La loi interdisant les réseaux sociaux aux moins de 15 ans adoptée définitivement par le Parlement
La commission mixte paritaire (CMP) vient d’adopter le projet de loi visant à interdire l’accès aux réseaux sociaux aux moins de 15 ans lors d’un vote à l’Assemblée nationale. Le gouvernement mise sur une entrée en vigueur de cette mesure portée par la députée Laure Miller (Ensemble pour la République) au 1ᵉʳ septembre pour les nouveaux comptes.

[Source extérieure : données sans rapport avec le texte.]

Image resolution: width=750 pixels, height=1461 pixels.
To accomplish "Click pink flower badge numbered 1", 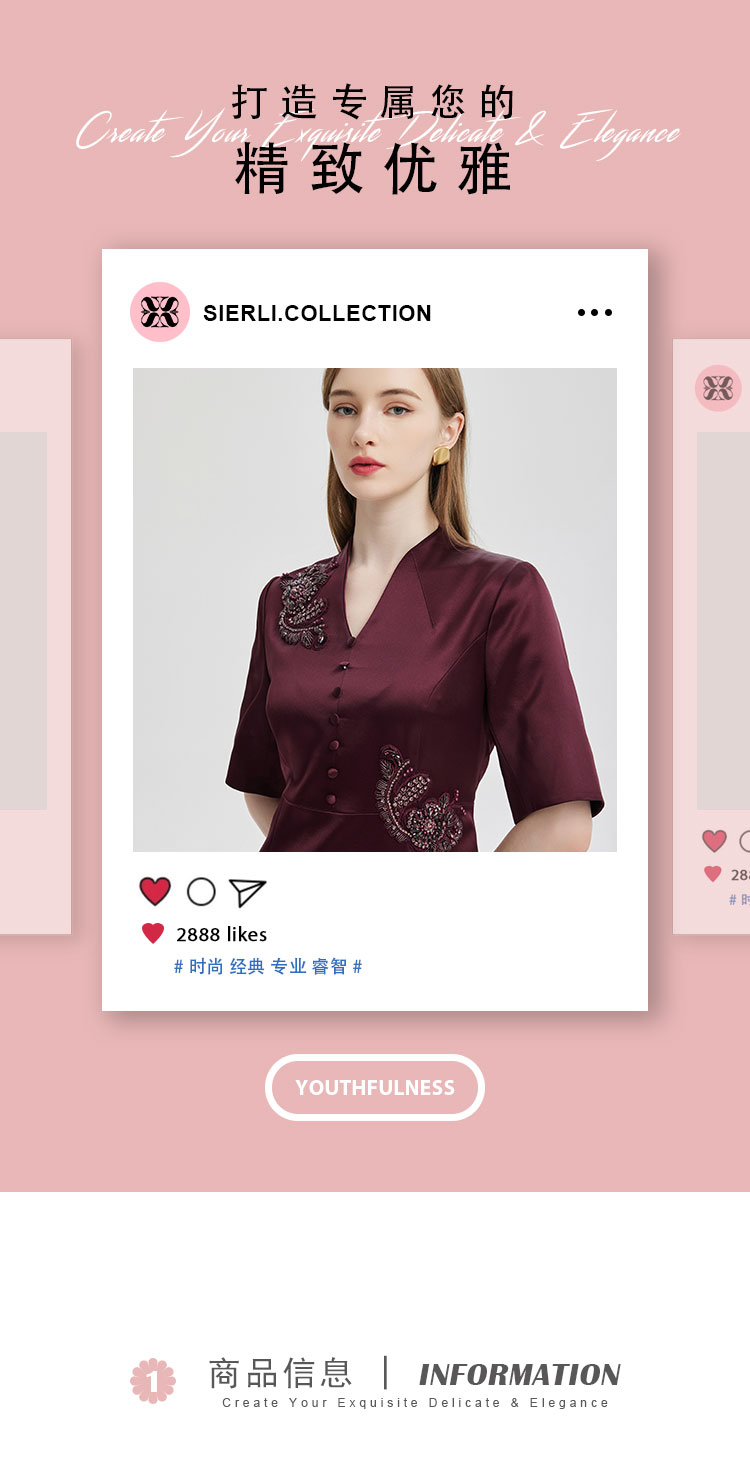I will tap(153, 1381).
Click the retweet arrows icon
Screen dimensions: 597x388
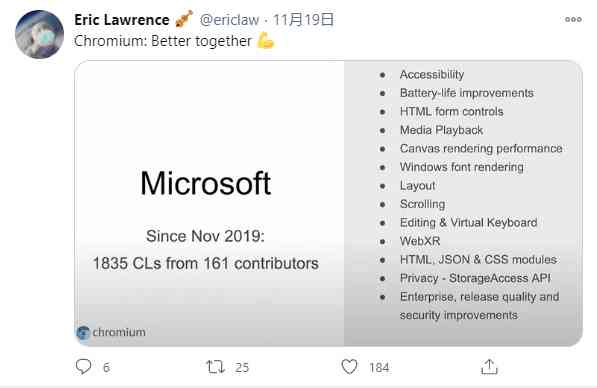tap(215, 367)
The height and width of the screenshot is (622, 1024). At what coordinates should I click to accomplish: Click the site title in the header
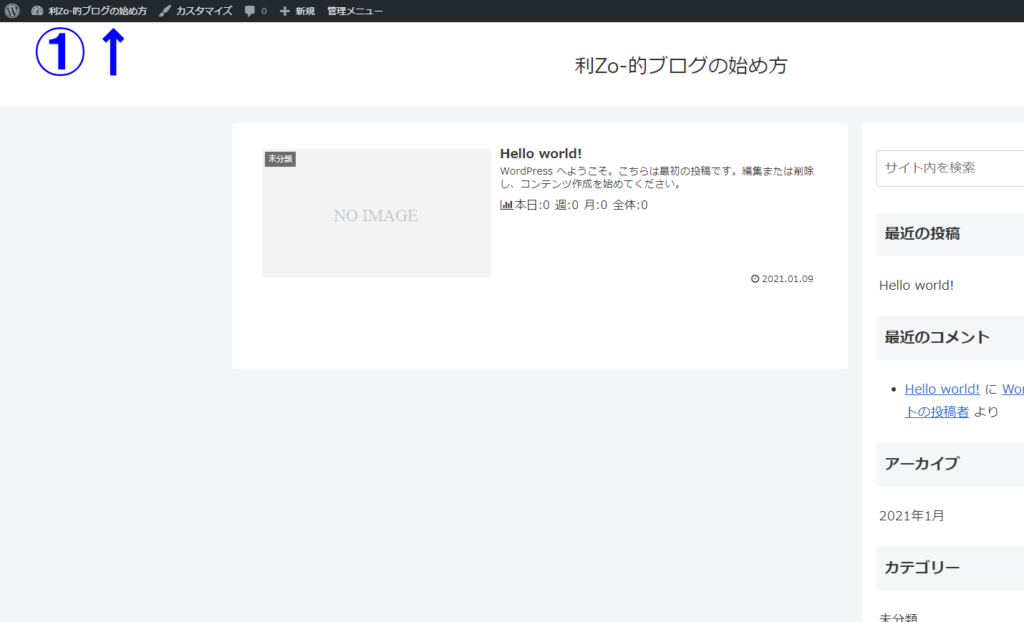click(x=681, y=66)
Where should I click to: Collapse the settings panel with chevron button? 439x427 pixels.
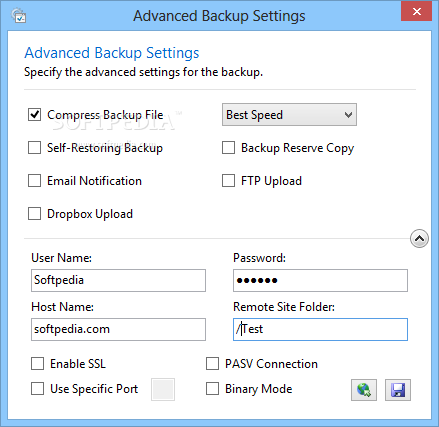pos(419,239)
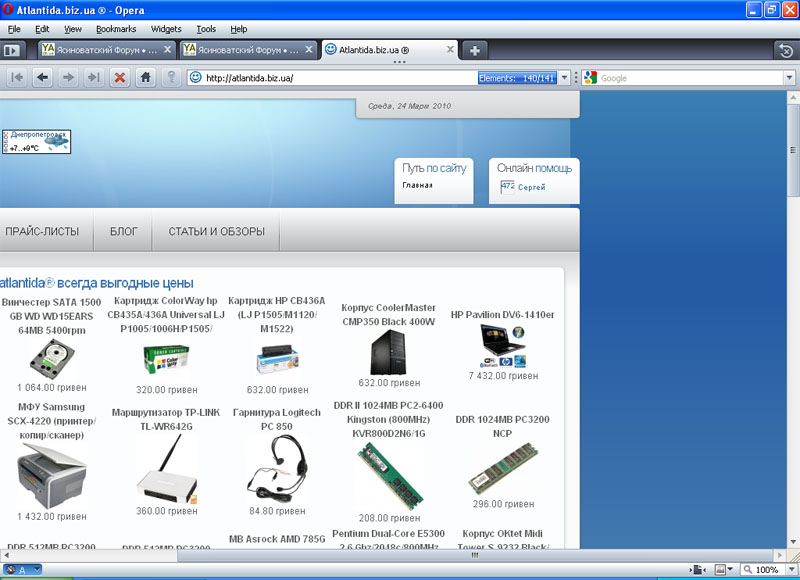Go to the Home page icon
800x580 pixels.
(146, 77)
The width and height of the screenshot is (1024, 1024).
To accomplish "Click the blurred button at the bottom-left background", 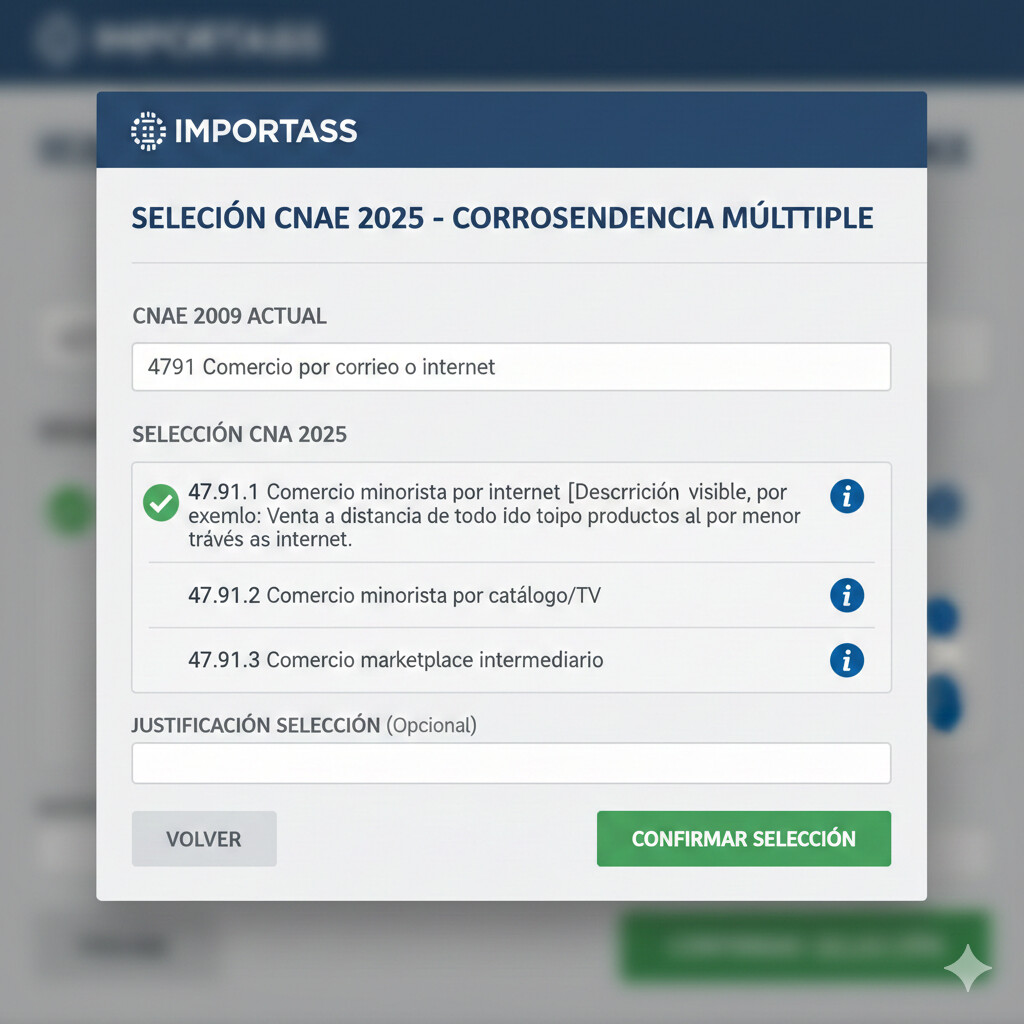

L’interdiction s’appliquera à l’issue d’un délai de quatre mois pour les comptes déjà existants.
Ainsi, Facebook, X, Instagram, TikTok et consort disposeraient d’assez de temps pour mener une campagne de vérification de l’âge de l’ensemble de leurs utilisateurs et supprimer les comptes des mineurs. La vérification pourra notamment se faire via la présentation d’un document d’identité comportant la date de naissance de l’individu.
Cette mesure fait grincer des dents une partie de l’opposition. « Ce texte n’est pas applicable. Ils l’ont essayé en Australie. Les deux tiers des jeunes ont trouvé une solution de contournement », assure Louis Boyard de LFI. Le groupe compte déposer un « recours au conseil constitutionnel contre cette loi liberticide ». L’institution française devra alors rendre une décision sous un mois.
L’entrée en vigueur d’une telle loi serait une grande première en Europe. Les plateformes sociales auront un rôle prépondérant dans l’application de celle-ci. Parviendront-elles réellement à mettre en place des systèmes de vérification d’âge efficaces et impossibles à contourner ? Rappelons que des protections similaires existent maintenant en France pour limiter l’accès aux sites pornographiques.
Le Sénat précise qu’en « l’absence de toute liste des plateformes concernées, la définition de son champ d’application relèvera de la Commission européenne également chargée, le cas échéant, de sanctionner les acteurs récalcitrants ».